Сия фатальная запятая обнаруживает
злорадство соперницы – вместо удивленья подружки!
А нужно ли ревновать?
Есть, несомненно, различие
между поеданием манго вальяжного Гогена
и «Едоками картофеля» обезумевшего Ван Гога!
Они неразлучны, как библейские Гог и Магог,
но дело не в этом, а в том –
в каком месте пишется репортаж в окружающий мир,
откуда посылается сообщение в чуткие уши немногих людей?
А они с первого слова знают, устрашен ли ты
льющейся
вокруг тебя кровью
или радуешься душою при виде встающего солнца
над
мирной долиной,
стоит ли в твоем сердце ужас перед смеющимся своей шутке убийцей
или оно переполняется пением от взгляда возлюбленной, –
как сегодня утром в сем благословенном саду!
Я старательно вырезаю этот день из своего в общем-то
простого
существования,
не обращая внимания на до и после,
ибо он необъясним причиной и следствием,
как цветок, расцветший если не в пустыне, то все-таки неожиданно, –
улыбка Провидения бывает такой, она слетает из заоблачных далей
и на некоторое время поселяется у тебя на устах;
люди оглядываются, ища причину наступившему облегчению.
Времени на совместную дегустацию манго не оказалось.
Мои рассуждения догонят тебя в дороге,
по которой ты мчишься в красном автомобиле.
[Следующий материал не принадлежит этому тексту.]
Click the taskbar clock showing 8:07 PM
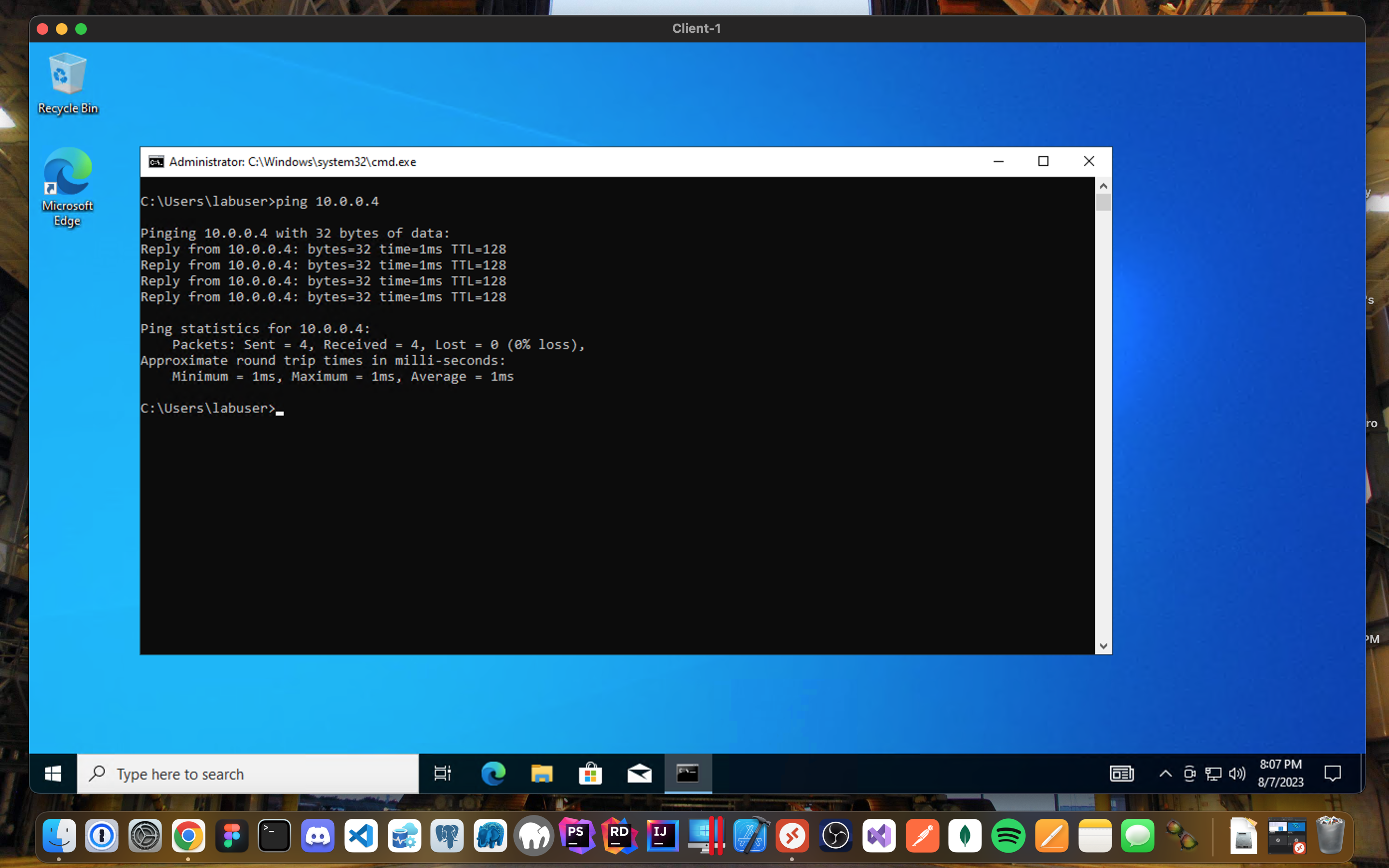The width and height of the screenshot is (1389, 868). pyautogui.click(x=1280, y=773)
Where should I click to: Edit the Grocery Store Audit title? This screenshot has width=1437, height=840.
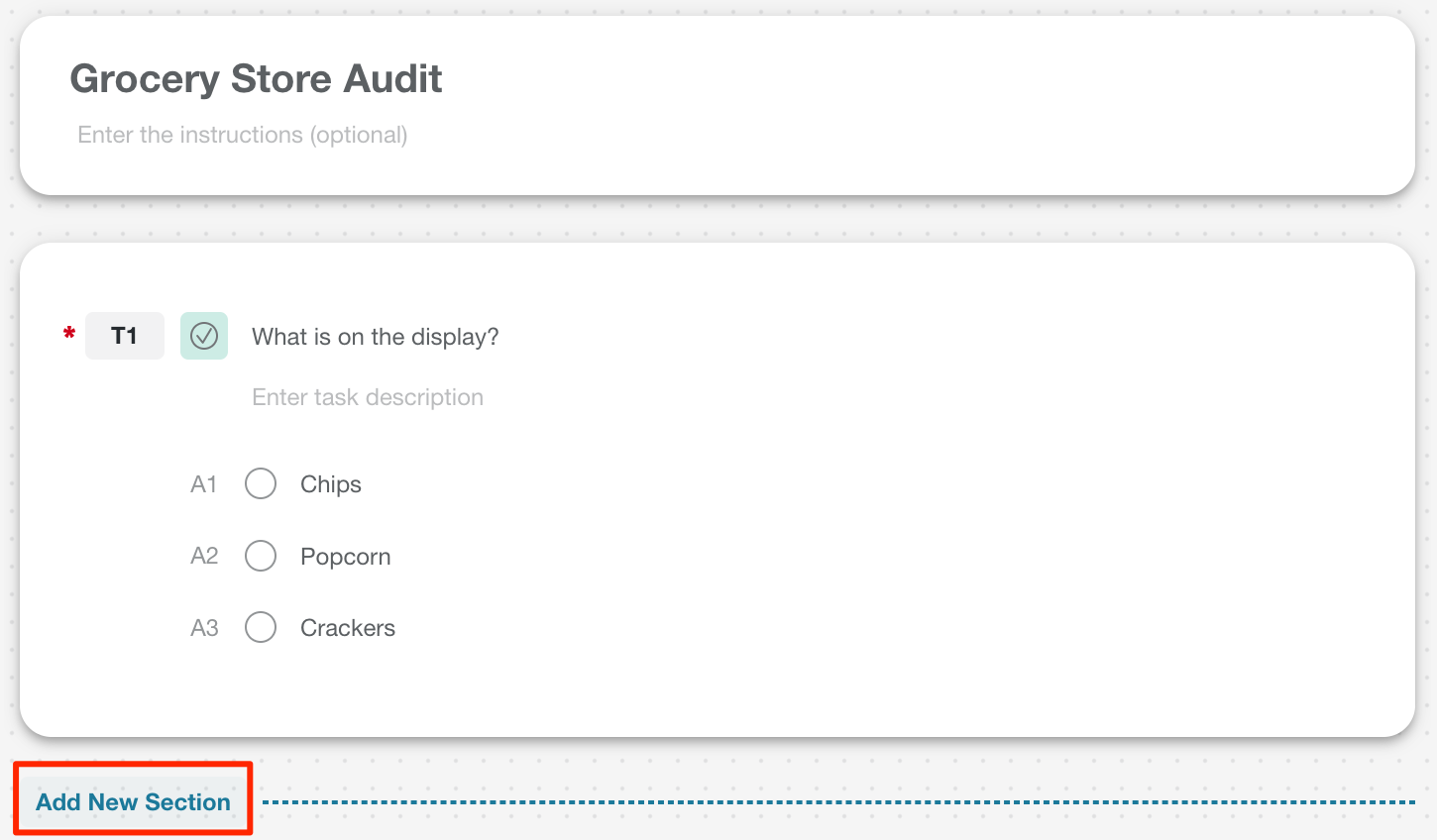click(x=256, y=79)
Только не забывай о моем призыве к осторожности,
о том, что к твоему бытию привязаны нити
других жизней, и моей в том числе…
Так получилось: ты такой человек,
что мы живем твоею любовью
и любовью к тебе…
Шартр
– Париж
И ТЫ
ЗАМИРАЕШЬ В ПЛЕНУ
Постепенно беззаботность входит
в пространство, называемое душою,
и уже иные ритмы колышатся на горизонте,
и слышимые шумы открывают другое значение,
но еще далеко до всемирного благодушия,
еще торчат иголки из рук и ног семидесятилетнего,
и за кем-нибудь не получается побежать,
разве что проводишь взглядом загорелую велосипедистку,
блеснувшую улыбкой в ответ на твое внимание.
А уже птички тебя не опасаются,
уже чувствуют твои ограниченные возможности
и ходят совсем близко по травке в надежде на крошки,
и ты вспоминаешь, что они души умерших
и исчезнувших твоих, любивших любимых,
и сердце сжимается, а уж горло…
И ты замираешь в плену, обступившем тебя любовью.